Samedi, les deux chefs de cabinet de Theresa May, Nick Timothy et Fiona Hill ont fait savoir qu’ils avaient présenté leur démission. Le premier, l’un des directeurs de cabinet de Theresa May et l’un des grands stratèges de la campagne des conservateurs pour ces élections, a publié une tribune sur le site Internet Conservativehome pour expliquer sa décision. « Clairement, le résultat des élections législatives fut une énorme déception ».

Fiona Hill et Nick Timothy conseillaient déjà Mme May lorsqu’elle était ministre de l’intérieur, entre 2010 et 2016. En tant que responsables de la campagne des tories, qualifiée de « catastrophique » par plusieurs députés conservateurs, leur position était devenue intenable.

Si Theresa May a elle-même refusé de démissionner, arguant d’un besoin de « stabilité » face à l’urgence du Brexit, les commentateurs s’accordent à dire que sa position reste éminemment précaire. Les dissensions au sein du Parti conservateur, déchiré entre les « Brexiteers » purs et durs et une frange plus europhile, risquent effectivement de rendre sa situation rapidement intenable.

Selon la députée conservatrice Heidi Allen, la première ministre ne reste en place pour l’instant qu’à cause du début imminent des négociations sur le Brexit. « Mais je ne la vois pas durer plus de six mois », pronostique-t-elle.

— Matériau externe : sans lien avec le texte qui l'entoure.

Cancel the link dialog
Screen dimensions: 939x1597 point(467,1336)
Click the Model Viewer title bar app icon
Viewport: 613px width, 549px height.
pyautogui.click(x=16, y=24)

Questions sur le conservatisme du PUD

La dépendance vis-à-vis du PUD pose également son lot de questions, dont celle de la neutralité du gouvernement britannique en Irlande du Nord, une région toujours soumise à de fortes tensions, vingt ans après la fin des « troubles », comme a été baptisée le conflit nord-irlandais commencé dans les années 60.

Le conservatisme social du PUD, opposé au mariage des homosexuels et à l’avortement, fait lever des sourcils à Londres, mais aussi en Ecosse où Ruth Davidson, à la tête des conservateurs locaux, a d’ores et déjà posé ses conditions. « J’ai demandé à Theresa May l’assurance catégorique qu’en cas d’accord avec le PUD les droits de la communauté LGBT continuent à être respectés dans le reste du Royaume-Uni », a prévenu celle qui a prévu de se marier prochainement avec sa compagne irlandaise.

En remportant douze sièges en Ecosse, contre un seul précédemment, Ruth Davidson est devenue un personnage puissant avec lequel Mme May devra compter, mais dont les positions divergent sur plusieurs points avec celle du PUD. Sur le Brexit notamment, Ruth Davidson penche pour un Brexit moins dur que celui préconisé jusque-là par Londres.

De son côté, le PUD milite pour la sortie du marché unique, comme Mme May. Mais le parti unioniste « préfère éviter le scénario du pas d’accord vaut mieux qu’un mauvais accord », évoqué par la dirigeante, explique Stephen Booth, politologue du cercle de réflexion Open Europe. Le parti unioniste sera particulièrement attentif sur la question de la frontière entre nord et sud de l’Irlande, également une priorité pour Bruxelles.